Social issues - Development 2016

Imprisoned for robbing the Ku Klux Klan, Abiodun Oyewlole of the Last Poets found that his prison sentence was a blessing, making time serve him instead of serving time…

    • Year of production
    • 2016
    • Genres
    • Social issues, Biography, Documentary
    • Countries
    • Languages
    • Budget
    • 1 - 3 M$
    • Duration
    • 90 mn
    • Director(s)
    • Vagabond BEAUMONT
    • Writer(s)
    • Vagabond BEAUMONT
    • Producer(s)
    • Synopsis
    • Before Hip-Hop had a name it had a voice and that voice was The Last Poets. The group came about, out of a compelling need to combat the oppression that they not only saw but experienced. The Last Poets defined the political upheaval of a generation of Black people in the late 1960’s and 1970’s. Their firebrand of political poetry set to a sparse soundtrack of drums was a rallying cry for change.

      Of all the members of the Last Poets no one has consistently carried the torch for the group like Abiodun Oyewole.

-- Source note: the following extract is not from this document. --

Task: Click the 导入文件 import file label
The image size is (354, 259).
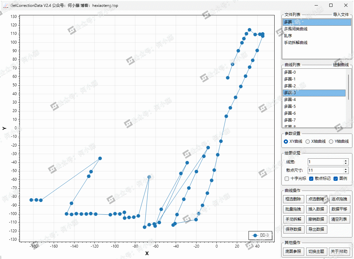Action: [341, 15]
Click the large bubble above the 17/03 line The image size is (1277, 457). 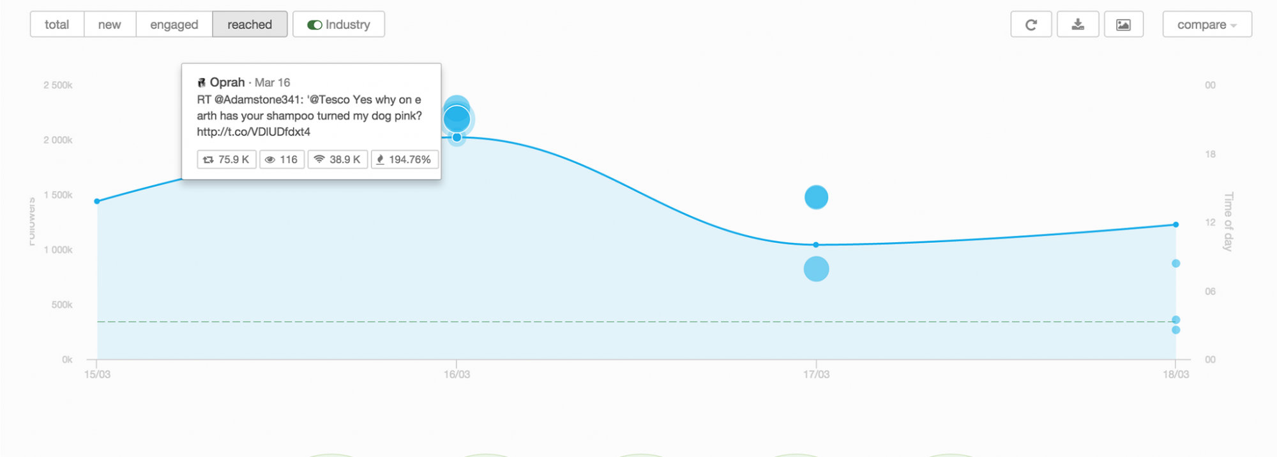pos(816,198)
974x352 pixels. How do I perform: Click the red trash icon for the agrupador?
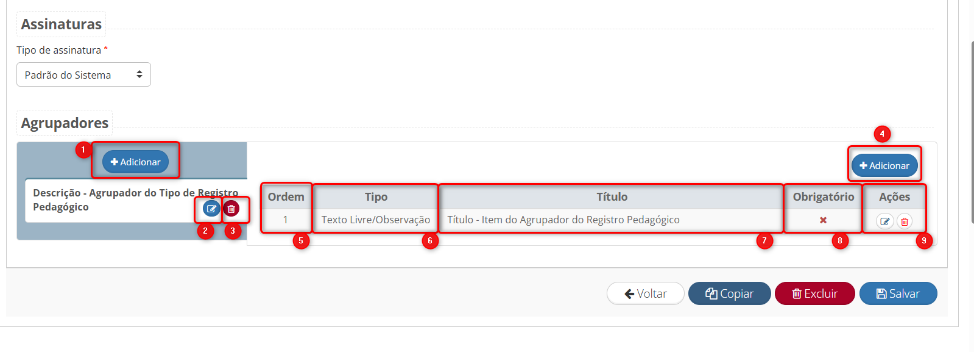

Abiodun isn’t just a revolutionary poet because he wrote about revolution, Abiodun is a revolutionary poet because he he converted his political thoughts, words and artistry into action.

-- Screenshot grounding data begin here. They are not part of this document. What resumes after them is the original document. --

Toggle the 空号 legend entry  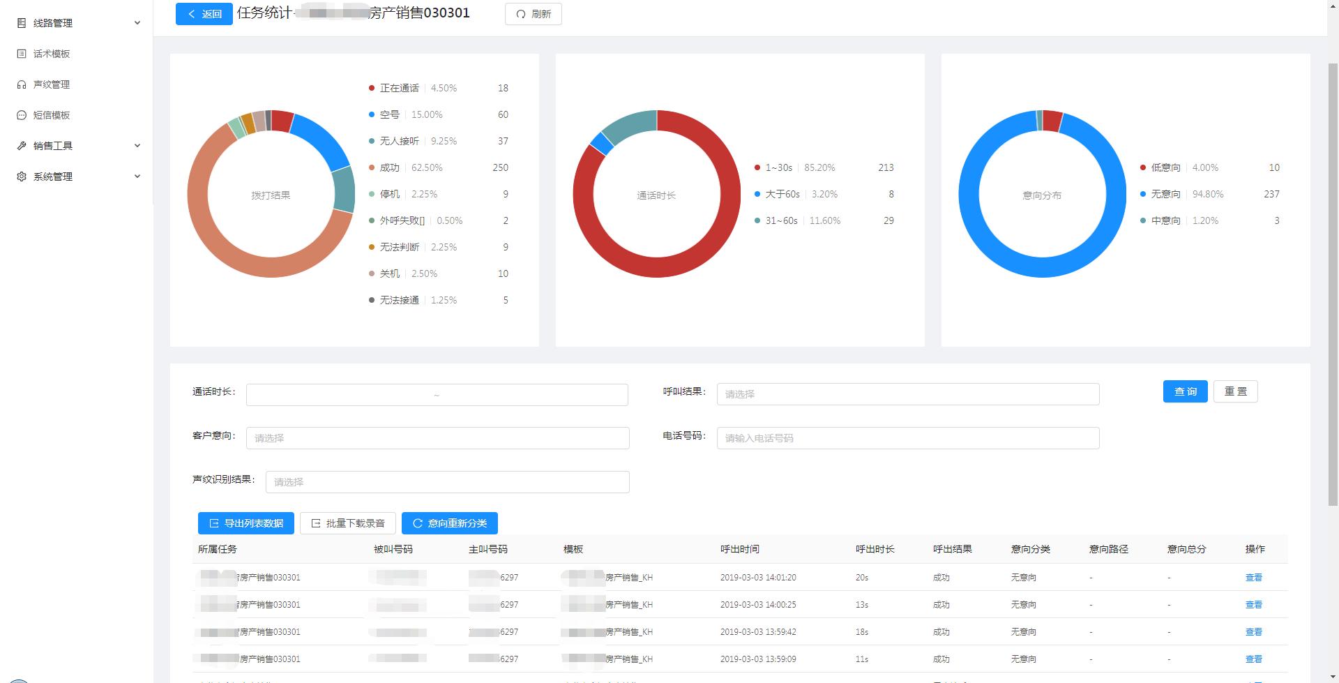[389, 114]
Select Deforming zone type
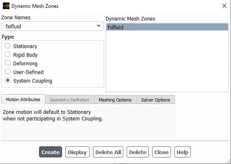 8,63
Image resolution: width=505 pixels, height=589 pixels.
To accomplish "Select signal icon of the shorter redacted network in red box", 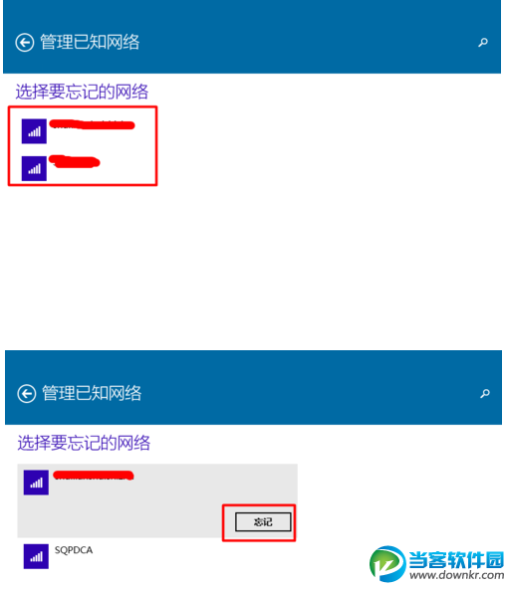I will click(x=34, y=168).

      He went to North Carolina to cofound an African Village in 1970 and it was there that his political activism turned radical. Abiodun and his partner decided to rob the KKK in North Carolina in order to raise bail money for two other friends who were in prison for botched gun store robbery they had done earlier. On the run from both the Klan and the police Abiodun and his partner were caught, convicted and imprisoned. The Last Poets album was released shortly after Abiodun’s conviction and Abiodun struggled to keep his newly found and unexpected celebrity a secret.

      Once he got out of prison he got his Phd from Columbia University and moved to Harlem. He got a job teaching at Columbia and began working as an arts educator in schools and prisons. The Last Poets made a comeback in the 1990’s and they continue to record and perform to this day.

      The life of Abiodun Oyewlole is one that’s worth unearthing in a creative documentary. Harlem's Last Poet will follow Abiodun as he works with a group of extremely talented musicians to create a concept album that will document his life. Among those musicians DJ Johnny Juice of Public Enemy and Grammy Award winning trumpeter and percussionist Jerry Gonzalez. As we follow that story arc Abiodun will speak about his life. At key moments in Abiodun’s life there will be short surreal, hallucinatory, dream like reenactments that fleetingly crop up into the narrative. When the album is near completion the film will follow the preparation of a concert in London with Jamaican dub poet Linton Kwesi Johnson who was highly influenced by the Last Poets. The film concludes with Abiodun’s concert with Linton Kwesi Johnson in London.

      The path Abiodun’s life has taken is a strange one. He saw his role as a member of The Last Poets as a way to be a revolutionary through art and when art was not enough he became a revolutionary through action. The secret to Abiodun’s life can be summed up in something he realized in prison, he learned that you have to “make time serve you , instead of you serving time”.